As DE noted in an email to me, “My recollection is that the folks at Templeton felt that many evangelicals ‘need an Adam and Eve’ and thus believed that the Enns position would be off-putting to their target audience. Of course that was the whole point – to get the evangelicals to understand that there was no original two, and to convince them that they could take the bible seriously without taking it literally. Basically they let the tail wag the dog. They seem not to understand that their target audience is not the flaming fundamentalists who have no intentions of ever changing their minds, evidence be damned!!!”

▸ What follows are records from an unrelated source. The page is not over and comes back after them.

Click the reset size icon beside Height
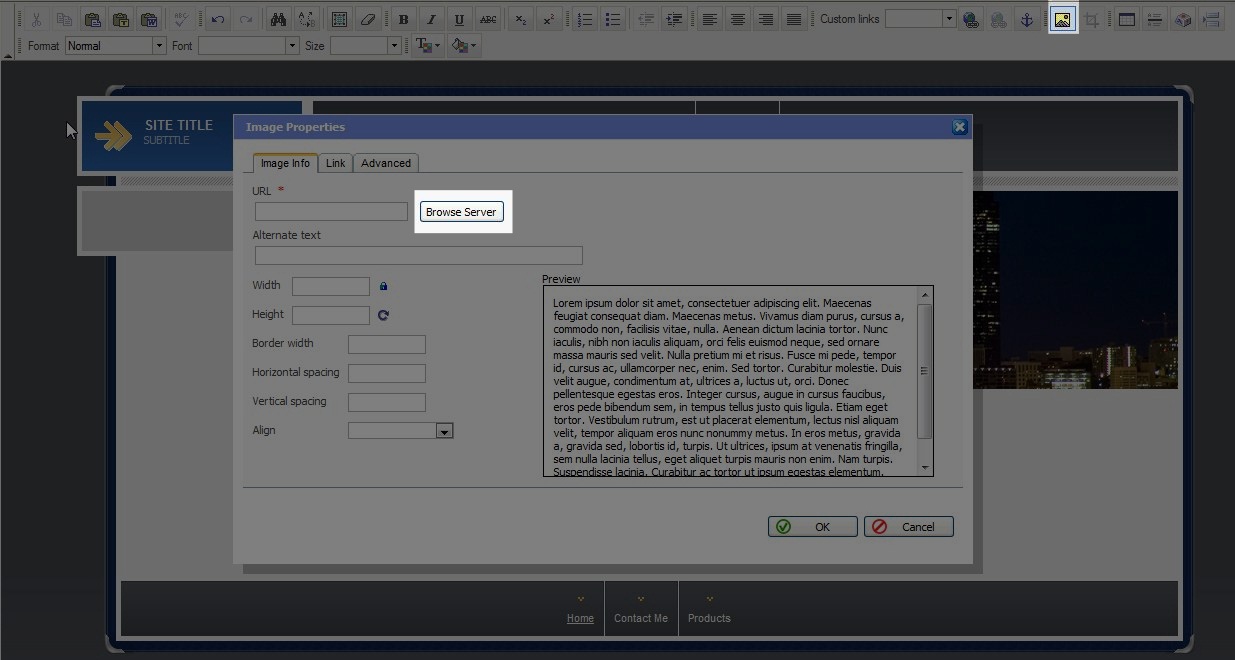The height and width of the screenshot is (660, 1235). [383, 315]
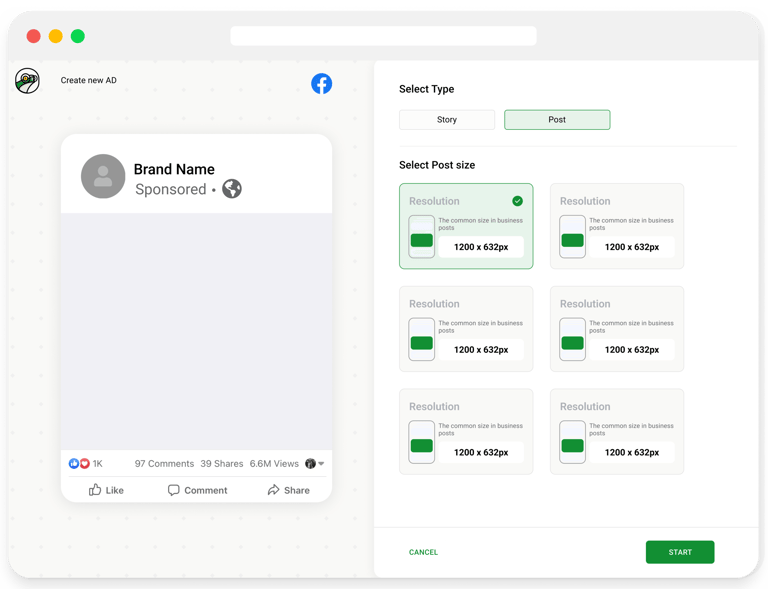Select the Post type tab
The width and height of the screenshot is (768, 589).
557,119
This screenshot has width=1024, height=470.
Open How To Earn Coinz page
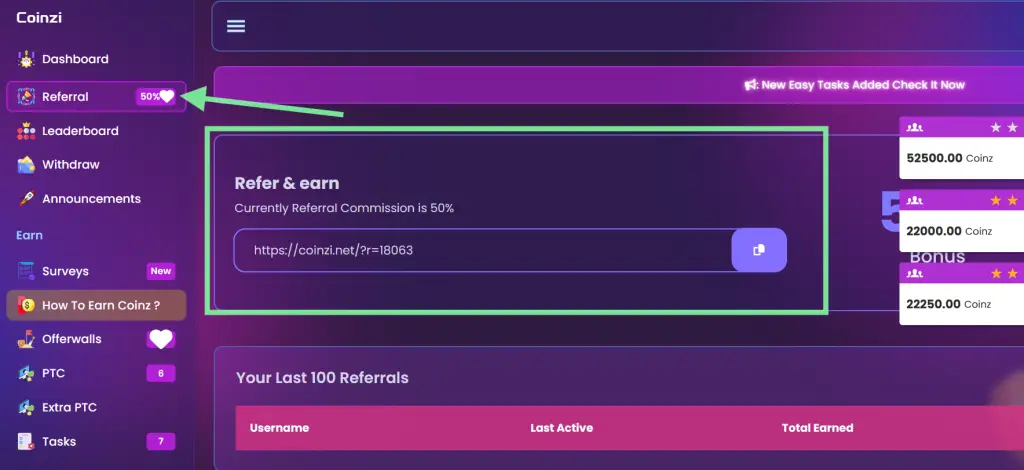(100, 305)
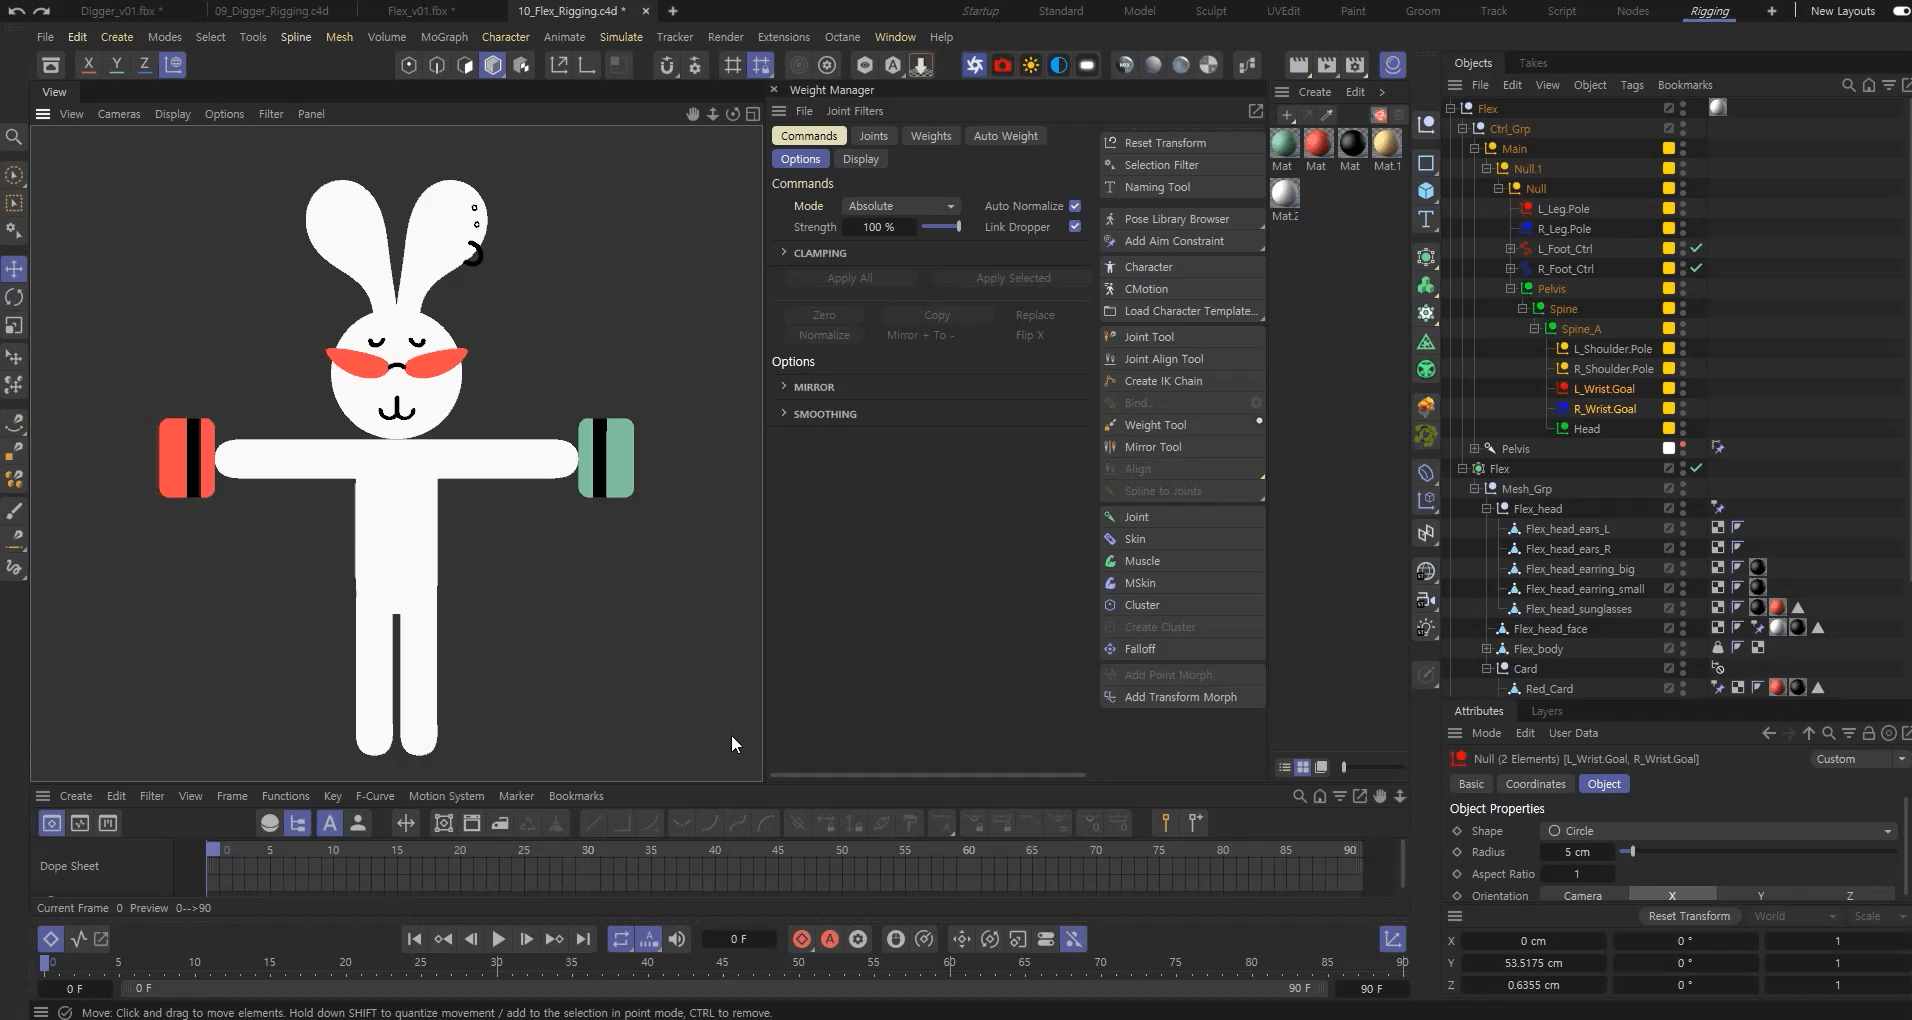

I’ve long felt that the Adam and Eve story is going to become the Waterloo of accommodationism: a decisive battle that evangelical Christians simply can’t win. Now I’m not a Sophisticated Theologian™, but I can’t see how the whole Christian narrative makes any sense if Adam and Eve were metaphorical—if for no other reason than if that were true, there’s no convincing story for why we’re all imbued with sin and need to be cleansed by the blood of Jesus. The conflict between the facts of population genetics and the necessities of Christianity admits of no easy resolution, and is a paradigm of how when facts contradict faith, people tenaciously cling to their faith.